QUESTIONS TO ANSWER:
(1) In the article on gas prices and mortgage rates, what was the national average price per gallon of regular gas on Tuesday?
(2) Go on with the article on gas prices and mortgage rates, picking up after its last sentence.

TEXT UNDER STUDY:
Gas Prices, Mortgage Rates Tick Up As Americans Remain Concerned About Economy

Gas prices and mortgage rates continue to rise as polling shows Americans remain worried about the economy.

Gas prices hit an average of $3.85 per gallon of regular gas nationally Tuesday, up from $3.58 a month ago. Incumbent presidents usually take criticism for gas price increases, and President Joe Biden is no exception, taking fire for his work to discourage domestic oil and gas leasing and pipeline development.

“Joe Biden wants us to believe that we are helpless victims incapable of controlling our own destiny, and that OPEC or ‘corporate greed’ determine oil and gas prices, but all he needs to do is reverse his radical green policies, allow the fossil fuel industry to operate, and we’d see prices drop to Trump era levels as domestic production increases,” Daniel Turner, executive director at the energy workers advocacy group, Power the Future, told The Center Square.

“Such actions could even secure his re-election, but Biden could never admit American fossil fuels are good and necessary, even at his own political peril,” he added.

Meanwhile, average mortgage prices last week hit 7.09%, the highest in two decades. This time last year, the average rate was about 5.13.

“The economy continues to do better than expected and the 10-year Treasury yield has moved up, causing mortgage rates to climb,” Sam Khater, Freddie Mac’s Chief Economist, said in the group’s rate announcement. “The last time the 30-year fixed-rate mortgage exceeded seven percent was last November. Demand has been impacted by affordability headwinds, but low inventory remains the root cause of stalling home sales.

”Mortgage rates have been steadily pushed up as the Federal Reserve hikes rate to combat elevated inflation, which soared earlier in the Biden administration before tapering off in recent months. The U.S. Bureau of Labor Statistics’ Producer Price Index, a key marker of inflation, has increased nearly 17% since President Joe Biden took office while wages have failed to keep up.

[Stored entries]

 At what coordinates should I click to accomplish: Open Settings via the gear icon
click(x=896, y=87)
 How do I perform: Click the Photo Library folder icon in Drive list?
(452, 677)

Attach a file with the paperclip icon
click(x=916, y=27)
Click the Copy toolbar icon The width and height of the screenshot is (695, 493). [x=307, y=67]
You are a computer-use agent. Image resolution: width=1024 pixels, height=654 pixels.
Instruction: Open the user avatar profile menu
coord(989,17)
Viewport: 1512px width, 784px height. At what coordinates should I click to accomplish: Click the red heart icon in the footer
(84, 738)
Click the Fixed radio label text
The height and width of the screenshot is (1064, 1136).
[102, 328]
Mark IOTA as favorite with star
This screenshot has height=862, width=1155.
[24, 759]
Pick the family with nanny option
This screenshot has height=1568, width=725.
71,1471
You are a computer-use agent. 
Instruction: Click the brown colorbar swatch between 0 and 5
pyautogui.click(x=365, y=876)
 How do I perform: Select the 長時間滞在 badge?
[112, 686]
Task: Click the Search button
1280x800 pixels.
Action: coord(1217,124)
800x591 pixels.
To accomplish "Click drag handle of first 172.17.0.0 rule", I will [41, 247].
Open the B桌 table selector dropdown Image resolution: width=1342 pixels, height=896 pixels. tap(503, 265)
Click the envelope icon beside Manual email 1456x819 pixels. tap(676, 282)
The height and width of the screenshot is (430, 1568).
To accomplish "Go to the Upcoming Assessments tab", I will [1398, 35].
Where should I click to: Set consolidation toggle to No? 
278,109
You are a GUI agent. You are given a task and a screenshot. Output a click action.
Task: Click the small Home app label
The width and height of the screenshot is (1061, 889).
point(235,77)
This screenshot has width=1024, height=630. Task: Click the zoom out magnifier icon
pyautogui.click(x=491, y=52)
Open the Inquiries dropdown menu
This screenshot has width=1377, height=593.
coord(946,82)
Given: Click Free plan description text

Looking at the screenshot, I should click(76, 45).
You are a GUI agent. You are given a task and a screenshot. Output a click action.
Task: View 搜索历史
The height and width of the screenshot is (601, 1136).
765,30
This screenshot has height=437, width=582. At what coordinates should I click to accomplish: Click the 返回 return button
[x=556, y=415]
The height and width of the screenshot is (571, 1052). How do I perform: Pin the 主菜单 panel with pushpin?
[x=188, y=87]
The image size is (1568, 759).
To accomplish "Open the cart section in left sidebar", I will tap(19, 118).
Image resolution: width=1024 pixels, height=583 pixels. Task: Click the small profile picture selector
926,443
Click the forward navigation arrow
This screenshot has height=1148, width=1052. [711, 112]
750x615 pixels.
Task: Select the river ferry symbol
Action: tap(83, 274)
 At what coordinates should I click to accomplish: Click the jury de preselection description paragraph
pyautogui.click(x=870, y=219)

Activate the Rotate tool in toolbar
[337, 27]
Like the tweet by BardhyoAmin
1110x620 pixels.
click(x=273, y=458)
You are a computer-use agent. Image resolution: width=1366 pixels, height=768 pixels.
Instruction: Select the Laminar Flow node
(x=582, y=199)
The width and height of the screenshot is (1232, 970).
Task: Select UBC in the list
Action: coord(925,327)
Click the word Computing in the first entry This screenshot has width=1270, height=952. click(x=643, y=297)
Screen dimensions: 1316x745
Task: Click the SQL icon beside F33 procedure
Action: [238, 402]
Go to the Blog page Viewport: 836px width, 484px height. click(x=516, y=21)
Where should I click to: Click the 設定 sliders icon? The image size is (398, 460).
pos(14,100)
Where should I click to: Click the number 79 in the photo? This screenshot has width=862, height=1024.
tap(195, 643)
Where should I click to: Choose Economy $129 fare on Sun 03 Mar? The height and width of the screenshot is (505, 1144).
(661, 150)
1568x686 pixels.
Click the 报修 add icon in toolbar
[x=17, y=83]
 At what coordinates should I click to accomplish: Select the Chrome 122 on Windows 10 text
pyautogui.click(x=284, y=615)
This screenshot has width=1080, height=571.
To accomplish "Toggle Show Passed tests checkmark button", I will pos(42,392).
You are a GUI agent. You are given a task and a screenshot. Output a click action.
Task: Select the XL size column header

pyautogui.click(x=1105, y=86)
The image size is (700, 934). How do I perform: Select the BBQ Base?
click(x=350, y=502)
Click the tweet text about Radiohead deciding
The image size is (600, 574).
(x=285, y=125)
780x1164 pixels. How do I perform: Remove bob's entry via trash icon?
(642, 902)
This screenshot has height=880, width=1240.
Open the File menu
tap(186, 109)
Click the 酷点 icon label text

RESULTS OF THE TASKS:
(1) $3.85 per gallon.

(2)
Meanwhile, polling shows Americans are still concerned about economic issues. The Center Square Voters’ Voices Poll, conducted in conjunction with Noble Predictive Insights, found that inflation and the economy are still top concerns for Americans.

That poll of 2,500 registered voters found inflation and price increases were the most commonly cited concern for Republicans and Independent voters and comes in second for Democrats only to climate change.

That concern has become a political headache for Biden, who has seen his approval rating dip underwater as he continues to take fire for higher prices.

Republicans were quick to blast Biden over the weekend as buying a house became even more expensive.

“Homeownership in America is now a lot less affordable as mortgage rates have reached the highest level in over 20 years,” Rep. Elise Stefanik, R-N.Y., wrote on social media. “This is what [Bidenomics] looks like.

”Biden, though, has defended his work on the economy, pointing to the relatively low unemployment rate, the slowing of inflation, and the rebound from COVID-era lockdowns.

“The Inflation Reduction Act is delivering for the American people,” Biden wrote on social media Sunday. “It’s lowering costs for families, restoring fairness to the tax code, creating good-paying jobs here in America, addressing the existential threat of the climate crisis, and more.”